Le dossier a été renvoyé à deux reprises les 23 avril et 15 octobre 2024 afin que le défendeur puisse conclure.
A l'audience du 26 novembre 2024, [M] [W], représenté par son conseil, sollicite le bénéfice de son exploit introductif d'instance.
[M] [W], s'appuie sur les articles L 133-18 et suivants du code monétaire et financier ainsi que sur la directive européenne DSP2 pour demander le remboursement de la somme de 4.185 euros. Il expose avoir été victime de vol dans la nuit du 22 au 23 mars 2022 durant une soirée en boite de nuit où il pense avoir été drogué. Il précise n'avoir constaté le vol de ses cartes bancaires que le lendemain et avoir immédiatement déposé plainte, constaté des opérations frauduleuses sur son compte Qonto pour un montant de 7.185 euros, avoir sollicité en vain auprès de la banque le remboursement des sommes frauduleusement soustraites, avoir obtenu un remboursement à hauteur de 3.000 par l'assureur de la banque et aucun remboursement de la part de la banque. Il soutient que la banque ne réunit pas les critères légaux pour s'opposer à son indemnisation en ne démontrant ni l'existence d'une négligence grave de sa part ni que les opérations litigieuses aient été authentifiées par lui.

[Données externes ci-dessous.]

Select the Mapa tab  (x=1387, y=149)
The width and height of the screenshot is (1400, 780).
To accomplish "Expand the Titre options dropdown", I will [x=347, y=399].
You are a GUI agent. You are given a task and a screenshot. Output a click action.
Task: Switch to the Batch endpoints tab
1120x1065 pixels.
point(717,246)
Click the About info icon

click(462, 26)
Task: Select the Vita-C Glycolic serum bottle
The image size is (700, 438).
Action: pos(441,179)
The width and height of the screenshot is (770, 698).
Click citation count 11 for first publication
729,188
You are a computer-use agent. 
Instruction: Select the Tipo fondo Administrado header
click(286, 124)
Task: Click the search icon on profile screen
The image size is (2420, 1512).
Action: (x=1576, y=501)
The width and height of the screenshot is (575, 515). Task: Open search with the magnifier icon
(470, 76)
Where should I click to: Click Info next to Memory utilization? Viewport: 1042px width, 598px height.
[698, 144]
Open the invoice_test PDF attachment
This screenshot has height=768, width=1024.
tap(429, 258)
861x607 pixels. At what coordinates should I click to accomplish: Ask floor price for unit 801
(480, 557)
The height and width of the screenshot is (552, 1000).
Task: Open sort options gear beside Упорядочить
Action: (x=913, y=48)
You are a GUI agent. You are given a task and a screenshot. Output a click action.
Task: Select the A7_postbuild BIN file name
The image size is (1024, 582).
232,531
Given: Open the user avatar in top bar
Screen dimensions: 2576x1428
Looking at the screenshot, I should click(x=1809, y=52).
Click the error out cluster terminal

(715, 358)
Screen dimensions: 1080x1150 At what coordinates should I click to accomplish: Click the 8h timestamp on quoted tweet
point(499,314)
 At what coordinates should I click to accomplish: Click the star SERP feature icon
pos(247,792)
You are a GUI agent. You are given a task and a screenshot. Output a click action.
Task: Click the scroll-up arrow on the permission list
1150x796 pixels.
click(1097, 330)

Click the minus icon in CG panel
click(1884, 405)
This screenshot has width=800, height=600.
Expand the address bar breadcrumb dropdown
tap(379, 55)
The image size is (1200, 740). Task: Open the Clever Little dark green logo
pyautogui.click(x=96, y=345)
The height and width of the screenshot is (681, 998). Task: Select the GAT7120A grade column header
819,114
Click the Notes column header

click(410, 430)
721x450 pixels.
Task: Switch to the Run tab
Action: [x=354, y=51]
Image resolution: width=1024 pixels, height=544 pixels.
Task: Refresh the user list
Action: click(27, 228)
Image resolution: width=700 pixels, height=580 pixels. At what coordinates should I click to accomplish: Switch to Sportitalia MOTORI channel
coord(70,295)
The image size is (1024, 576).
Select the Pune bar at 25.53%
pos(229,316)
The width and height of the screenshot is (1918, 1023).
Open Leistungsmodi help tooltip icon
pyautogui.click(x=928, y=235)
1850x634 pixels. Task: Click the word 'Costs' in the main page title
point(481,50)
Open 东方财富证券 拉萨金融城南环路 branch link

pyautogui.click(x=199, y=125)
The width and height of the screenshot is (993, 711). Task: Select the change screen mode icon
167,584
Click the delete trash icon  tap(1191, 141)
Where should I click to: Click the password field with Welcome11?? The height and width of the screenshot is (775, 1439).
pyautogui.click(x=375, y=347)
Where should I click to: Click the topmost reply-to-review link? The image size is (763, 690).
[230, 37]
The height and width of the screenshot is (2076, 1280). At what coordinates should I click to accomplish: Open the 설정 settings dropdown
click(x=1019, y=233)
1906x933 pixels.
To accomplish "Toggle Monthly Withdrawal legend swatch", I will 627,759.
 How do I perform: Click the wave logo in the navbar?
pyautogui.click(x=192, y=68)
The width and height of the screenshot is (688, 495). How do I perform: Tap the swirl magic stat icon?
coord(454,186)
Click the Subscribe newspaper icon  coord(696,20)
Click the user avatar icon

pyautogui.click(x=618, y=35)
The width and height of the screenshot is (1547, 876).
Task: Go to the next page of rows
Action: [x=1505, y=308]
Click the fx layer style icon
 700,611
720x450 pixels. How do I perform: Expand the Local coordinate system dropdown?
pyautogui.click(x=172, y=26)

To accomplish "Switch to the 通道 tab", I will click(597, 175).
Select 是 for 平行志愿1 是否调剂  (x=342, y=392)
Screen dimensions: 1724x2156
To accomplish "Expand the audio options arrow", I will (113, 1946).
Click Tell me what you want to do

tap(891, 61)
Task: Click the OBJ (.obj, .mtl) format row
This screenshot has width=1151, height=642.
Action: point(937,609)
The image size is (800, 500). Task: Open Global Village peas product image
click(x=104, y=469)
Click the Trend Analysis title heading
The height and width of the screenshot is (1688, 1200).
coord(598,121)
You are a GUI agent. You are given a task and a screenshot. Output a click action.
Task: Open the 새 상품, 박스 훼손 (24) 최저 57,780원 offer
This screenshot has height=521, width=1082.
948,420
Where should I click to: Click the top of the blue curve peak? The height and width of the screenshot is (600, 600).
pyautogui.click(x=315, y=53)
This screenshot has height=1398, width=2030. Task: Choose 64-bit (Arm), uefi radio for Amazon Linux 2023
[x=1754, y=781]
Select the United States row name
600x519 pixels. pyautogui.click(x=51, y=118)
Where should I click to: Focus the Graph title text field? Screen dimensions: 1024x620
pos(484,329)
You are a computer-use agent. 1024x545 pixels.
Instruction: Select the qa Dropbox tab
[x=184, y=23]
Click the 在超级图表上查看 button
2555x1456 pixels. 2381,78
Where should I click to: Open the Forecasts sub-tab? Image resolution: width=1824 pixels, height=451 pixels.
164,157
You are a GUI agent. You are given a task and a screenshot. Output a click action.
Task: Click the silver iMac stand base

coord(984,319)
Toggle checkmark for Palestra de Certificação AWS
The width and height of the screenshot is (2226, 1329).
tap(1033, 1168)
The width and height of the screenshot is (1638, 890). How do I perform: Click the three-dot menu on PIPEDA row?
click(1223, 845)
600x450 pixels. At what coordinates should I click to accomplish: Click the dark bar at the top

Au soutien de son préjudice moral il se fonde sur l'article 1240 du code civil et allègue avoir été arrêté durant un mois pour troubles anxieux en raison du stress réactionnel lié à l'agression dont il a été victime, la banque contribuant à son état de santé dégradé du fait des démarches administratives fastidieuses qu'il a du engager alors qu'il était déjà fragilisé.
En défense, la SAS OLINDA sollicite le rejet de l'ensemble des demandes formées par [M] [W].
A titre de demande reconventionnelle, il a sollicité que [M] [W] soit condamné à payer à la société OLINDA la somme de 3.000 euros au titre de l'article 700 du code de procédure civile.
Pour rejeter la demande de remboursement des sommes supposées frauduleuses, la SAS OLINDA s'appuie sur les articles L133-19 IV, L 133-23 et L 133-16 du code monétaire et financier ainsi que sur l'article 4.2 de sa convention de compte. Ils soutiennent que les opérations ont été authentifiées en ce qu'elles ont toutes été réalisées avec le code secret, enregistrées et comptabilisées et n'ont pas été affectées d'une déficience technique. Elle ajoute que [M] [W] a fait preuve d'une négligence grave, le requérant étant incapable de justifier des circonstances dans lesquelles sa carte de paiement aurait été subtilisée ni comment le voleur présumé aurait obtenu le code secret de sa carte. Il soutient que l'affirmation selon laquelle il n'a aucun souvenir de la soirée et aurait été drogué est insuffisant. Elle ajoute qu'il est ainsi responsable de son propre préjudice. Elle ajoute que [M] [W] n'a en outre jamais fait opposition à sa carte bancaire alors que cette obligation lui incombait en vertu de l'article 8 du contrat-cadre de service de paiement, ajoutant que c'est la société qui a interrompu d'elle-même les paiements.
La société rejette enfin la demande d'indemnisation de [M] [W] en l'absence de faute de sa part.